**QUESTIONS TO ANSWER:**
1 - Name every brewery or brewing company that the brewery interview mentions by name.
2 - Reproduce the part of the brewery interview from "We could see" to "like-minded craft brewer?".

**EXTRACTED TEXT:**
We could see that we were coming up against our capacity. The next upgrade was going to be financially significant. Maybe not risky, because we feel like we’ve got this great following and foundation, and we’re seeing double digit growth every year. But we looked at this and asked whether we were ready to reinvest so much in our brewery. Is a better approach to bring in some partners and give our staff some stability? If so, whom do you partner with? Private equity? An enormous brewery? Or do you find another like-minded craft brewer?
Duvel Moortgat is an amazing, 150-year-old Belgian company with a ton of experience. They are ale brewers. I’ve always loved and cherished their Dubbel. Partnering up with someone that has the same mindset in technology and craft brewing seemed such a win-win. Before partnering with us, they had purchased Boulevard Brewing and Ommegang, which we have mad respect for. I gave my blessing right from the beginning.
It’s fun to be fiercely independent, taking all the credit for whatever you’re doing as a company and as a team. I don’t want to take any of that away. I just feel that culturally this deal enhances everything we’re doing. Now we’ve got a partner in a brewery in the Midwest (Boulevard Brewing) and Northeast (Ommegang), too. I’m anticipating that some day we’ll be brewing each other’s beers in these facilities and backing each other up, getting fresher beer to our far-away markets.
Returning to advantages of size, you can brew what you want to drink now, but a lot of the larger breweries do have to brew popular trends and styles. Won’t this day come for you?
We’re aware of what’s hot out there because we’re beer fans and actually out there drinking. But more of what we decide to brew next is internally decided; it’s what fills out our portfolio and allows us to exercise our creativity. That said, Wookie Jack was born when the sales team said, ‘Black IPAs are hot, we need one,’ and I said, ‘No I don’t want to make a black IPA, I don’t want to follow that trend.’ But I started thinking, ‘Well, we’ve always wanted to work with rye. And when I think of rye, I think of darker styles. And I like hoppy rye beers. Let’s make something like a dark IPA, but let’s use a lot of rye and spicy hops and make something interesting.’ The idea came from the sales and marketing side, and then we twisted it a little bit.
The same with our session IPA, Easy Jack. A session IPA to me was just another version of a pale ale. But we were looking at some of these cool hops out of the German breeding program and I realized the opportunity to change the style a little. Call it whatever you want, but the beer has explosive new cultivars and interesting characteristics focused mainly on that Mandarina Bavarian hop.
When did you start your barrel program here?
The use of oak barrels in our primary fermentation for Double Barrel Ale has always been our point of differentiation. If you think back to 1996, you’ve got this little brewery in wine country, it’s selling beer to a very local market–predominantly the wine influenced market of Santa Barbara area–and the product is beer fermented in medium-toasted American oak barrels. There was a strong link to wine country.
David Walker is from the UK so there was always that link to Marston’s and the Burton Union system, which was really the only commercially viable, industrial barrel-fermenting process. Of course, the Belgians were doing small-batch lambics and those kinds of things and all beer was once transported in barrels at some point in history. But it was the brewers at Burton-on-Trent that harnessed barrels for fermentation.

**PROVIDED MATERIAL:**
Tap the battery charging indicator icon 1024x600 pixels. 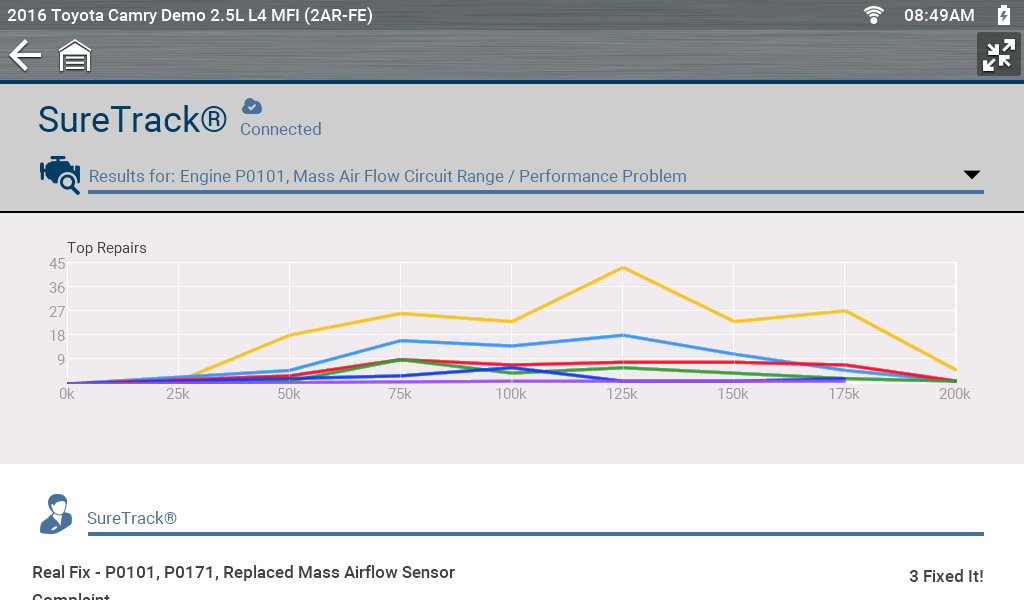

**ANSWER SECTION:**
1 - Duvel Moortgat, Boulevard Brewing, Ommegang, Marston's

2 -
We could see that we were coming up against our capacity. The next upgrade was going to be financially significant. Maybe not risky, because we feel like we’ve got this great following and foundation, and we’re seeing double digit growth every year. But we looked at this and asked whether we were ready to reinvest so much in our brewery. Is a better approach to bring in some partners and give our staff some stability? If so, whom do you partner with? Private equity? An enormous brewery? Or do you find another like-minded craft brewer?